### Passage to read

Andy Hock: happy to. So I think, look, couple of things are going to happen. First of all, cost pressure, I think, is going to drive innovation. But second, I think in some sense, a lot of the traditional AI work that's been done today has been done on traditional general purpose infrastructure.

And that's one of the big cost factors in innovation, right? So people are building models on large clusters of small, general purpose processors. Those processors are suitable, but they're not optimal for this work. At Cerebrus, we've built a completely new class of processor that's built from the ground up for AI.

And as a result, it's faster. But it's also more efficient. So that means that if you're, say, training a model, you can go an order of magnitude faster than you could on an equivalent GPU system. And it's going to be more efficient, not only in terms of developer iteration, being able to test more ideas per unit time, but it's also going to be more power efficient underneath the hood.

And then I think given that right infrastructure for AI research, researchers are going to build not just larger models, but they're going to build models that are more efficient and use more efficient methods like sparsity. And given the right processor, you can harness those advantages and turn those natural advantages, sparsity in a neural network into performance advantage and cost savings.

A practical example of this, and it's something that we're pretty excited about at Cerebrus the very near future, is AI purpose built hardware for inference. And we're launching inference, and just as a data point, right, inference is going to be 20 times faster than GPU. Opening up new applications, but it's only going to be about a third of the cost, given the right infrastructure and new methods, I think cost pressure is going to drive innovation. But the right infrastructure is also going to make it more accessible.

Richie Cotton: Okay, so that's cool that you Not just going for let's try and help the developers. It's also going to be like let's bring this to a sort of wider audience. Now it seemed like, there's sort of two levels here. So you've got the hardware level. You should talk about having custom chips rather than GPUs.

And then it's also the, some of the software techniques. I'd love to get into both of these. So maybe we go with. hardware first. So what makes these chips different from a GPU?

Andy Hock: At Cerebris, we approached the problem of AI compute from first principles. And what I mean by that is we actually looked the workload of neural network training and inference.

And we asked, okay, what kind of compute operations, what kind of precision, what kind of communication memory access patterns does this work have? And we built our processor around that. So, obviously this chip is, big, Most computer chips are the size of a fingernail or postage stamp. The chip that powers our system is the size of a dinner plate.

We call it the wafer scale engine because it's the scale of a full silicon wafer in chip fabs. It's about eight and a half by eight and a half inches on an edge. So how is this different from a GPU is the question, right? And it's not just because it's bigger. AI compute. Requires massive computation, sparse tensor based linear algebra operations.

And the ability to handle data in motion. So high communication bandwidth and high memory bandwidth. And that's why we built our wafer scale engine the way we did. And that's what the wafer scale engine is best at. So this has 900, 000 cores. On one ship, they're all designed from the ground up for sparse tensor based linear algebra operations, mostly at lower precision, because that's what I compute once and all those cores are directly connected to one another on the wafer, and there's 44 gigabytes of all on ship S.

Ram, like a l one cash. So lots of memory close to compute. And the compute can talk to each other very quickly. So all those attributes of AI computing that I talked about, that's what this thing is built for. And it's fundamentally different than a legacy general purpose processor that's small and far away from memory, like a GPU.

### Written task 1
Write out the records from their first line through the line holding "Looking at the", inclusive, leaving out the pictures.

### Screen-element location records
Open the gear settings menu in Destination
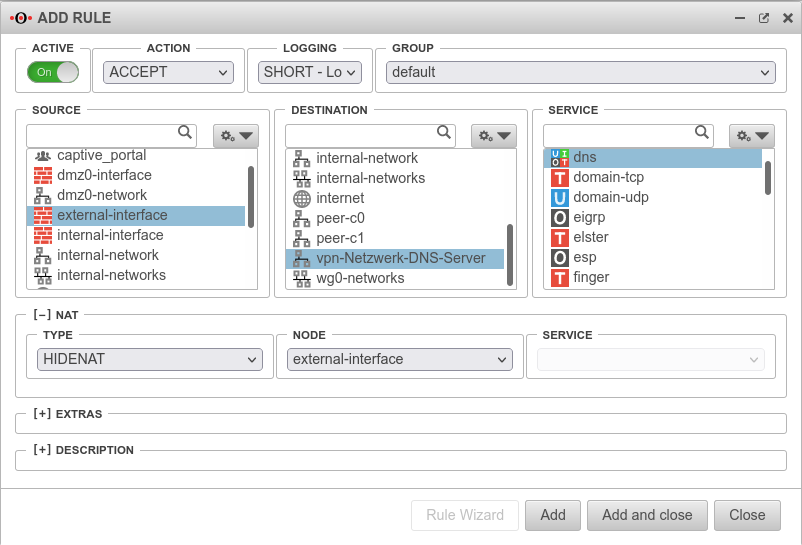Image resolution: width=802 pixels, height=545 pixels. tap(493, 136)
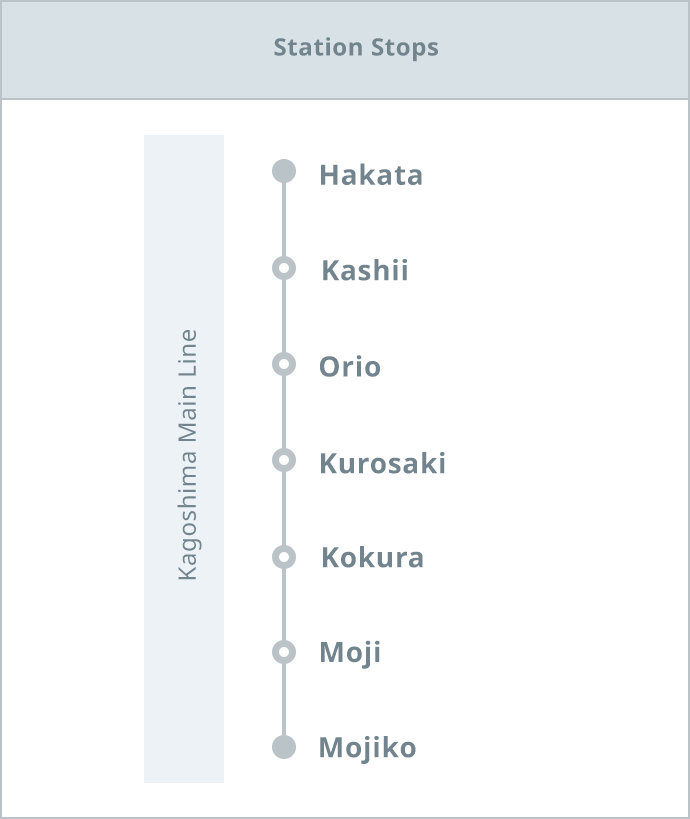Click the Station Stops header

[x=356, y=48]
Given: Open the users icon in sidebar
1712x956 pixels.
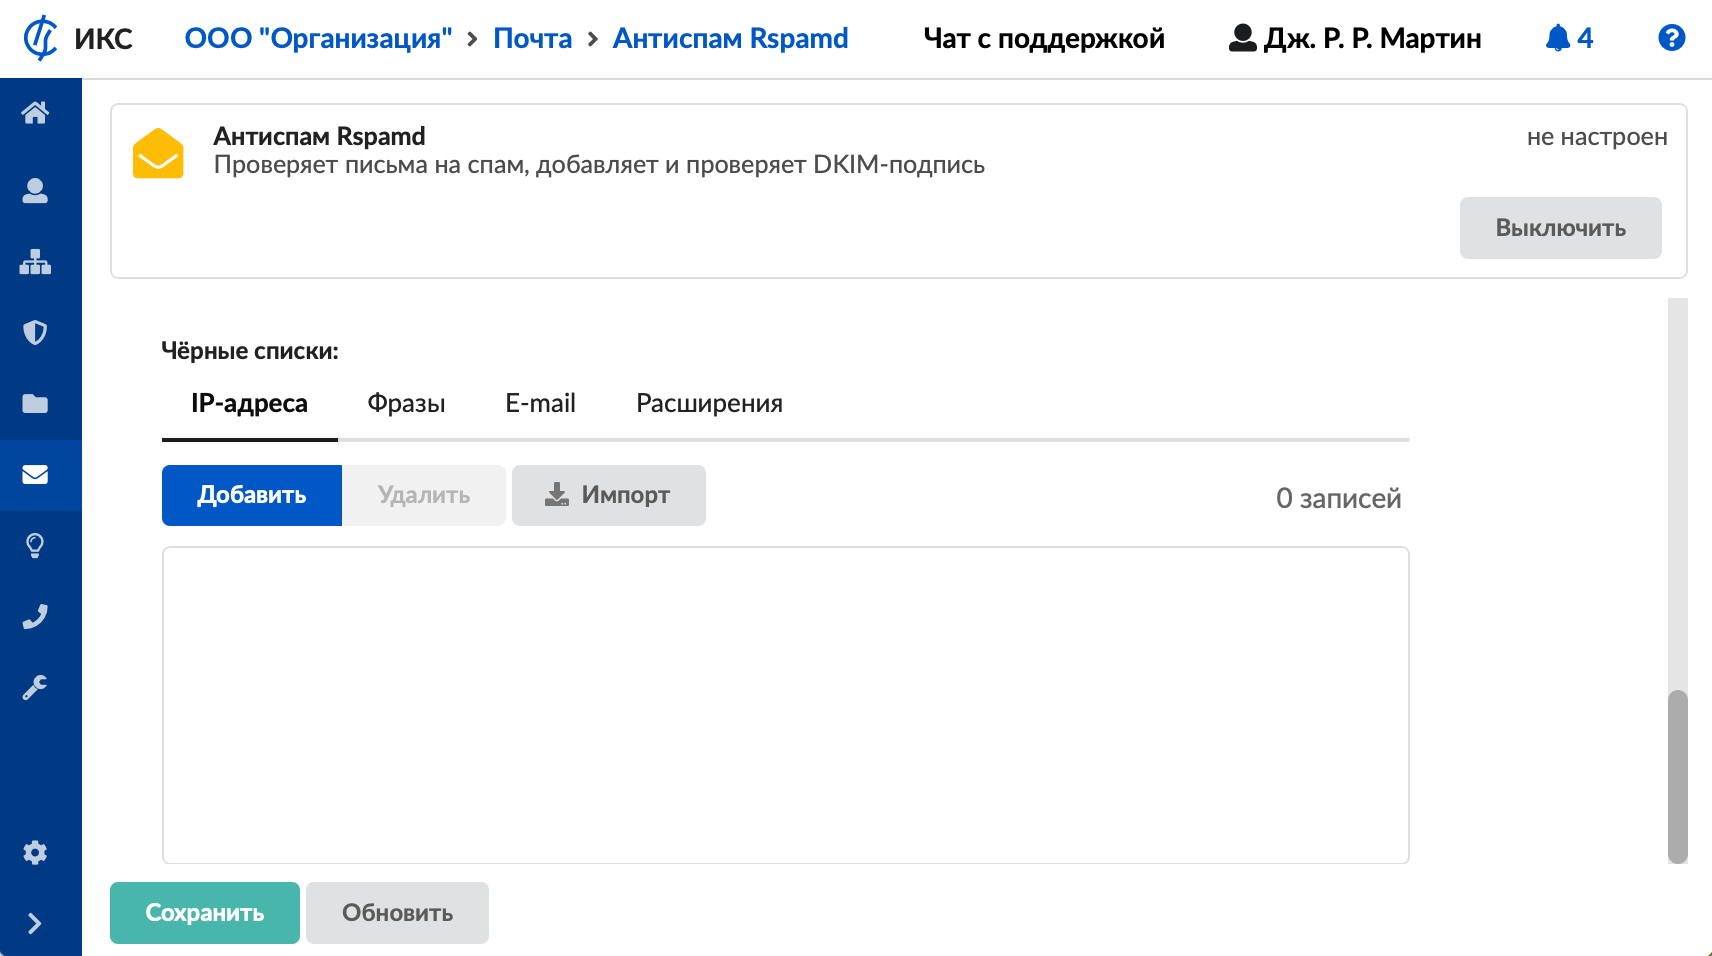Looking at the screenshot, I should (35, 191).
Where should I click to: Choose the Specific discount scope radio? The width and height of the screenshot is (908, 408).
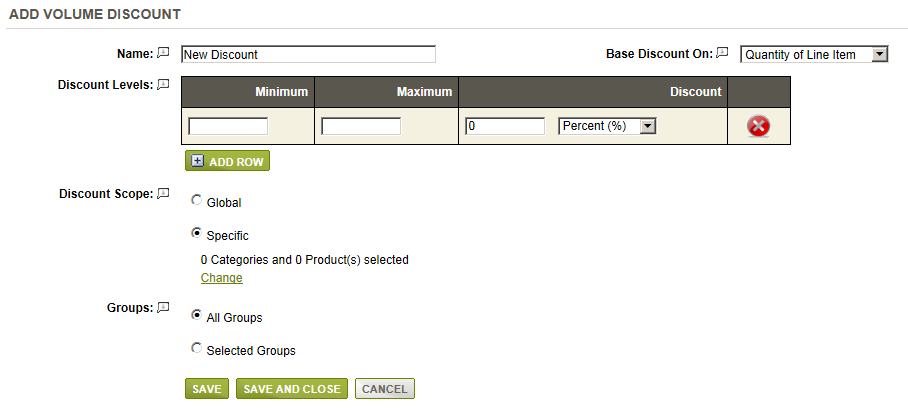pos(196,234)
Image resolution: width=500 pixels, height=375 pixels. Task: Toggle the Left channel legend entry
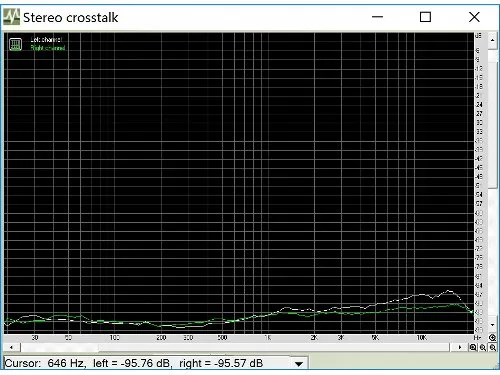(46, 39)
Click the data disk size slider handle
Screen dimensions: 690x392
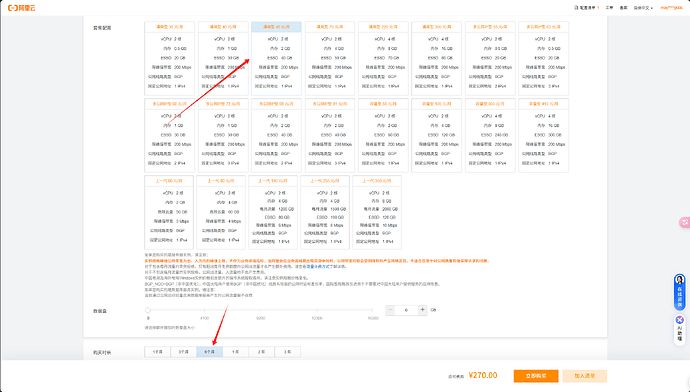148,310
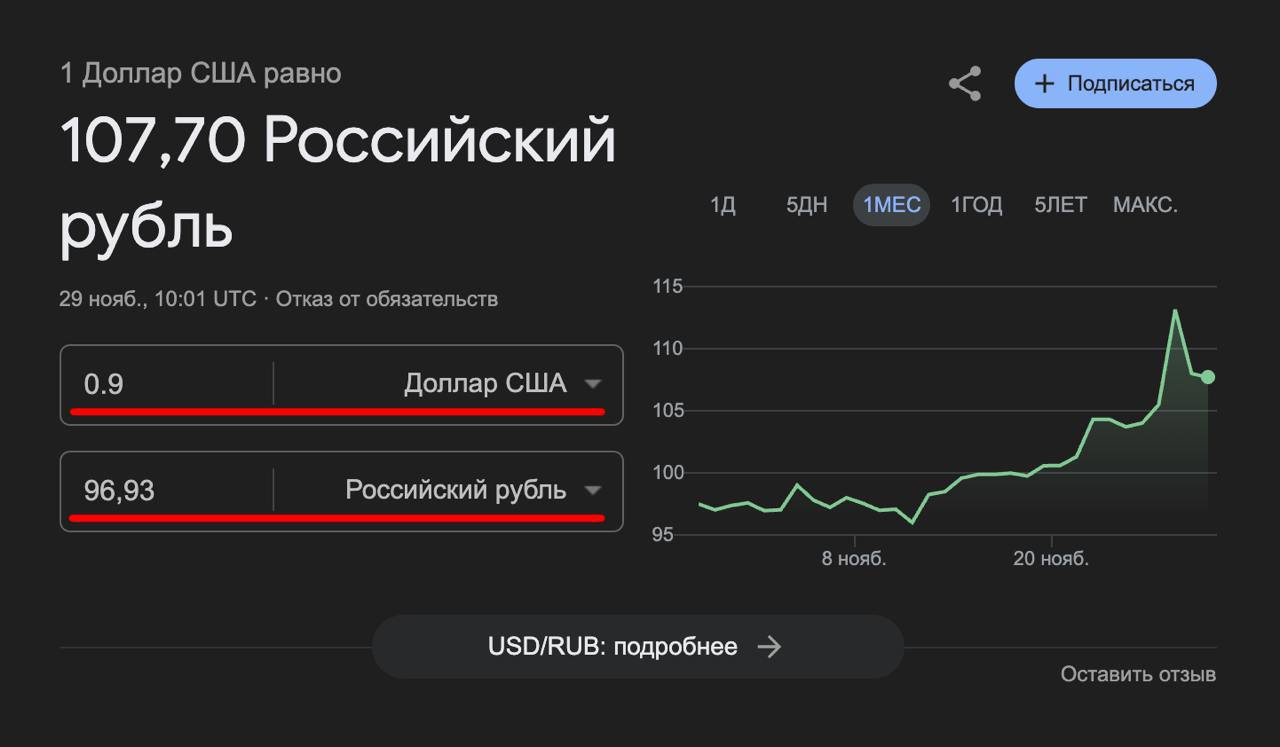Image resolution: width=1280 pixels, height=747 pixels.
Task: Open USD/RUB: подробнее details
Action: click(x=612, y=647)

### Written task 2
Reproduce the passage from the interview on AI chips word for word, between "And as a result, it's" and "and cost savings.", inclusive.

### Worked solution 1
Open the gear settings menu in Destination
Image resolution: width=802 pixels, height=545 pixels. tap(493, 136)
Click the Station Stops header

[x=356, y=48]
Given: Open the users icon in sidebar
1712x956 pixels.
Looking at the screenshot, I should (35, 191).

### Worked solution 2
And as a result, it's faster. But it's also more efficient. So that means that if you're, say, training a model, you can go an order of magnitude faster than you could on an equivalent GPU system. And it's going to be more efficient, not only in terms of developer iteration, being able to test more ideas per unit time, but it's also going to be more power efficient underneath the hood.

And then I think given that right infrastructure for AI research, researchers are going to build not just larger models, but they're going to build models that are more efficient and use more efficient methods like sparsity. And given the right processor, you can harness those advantages and turn those natural advantages, sparsity in a neural network into performance advantage and cost savings.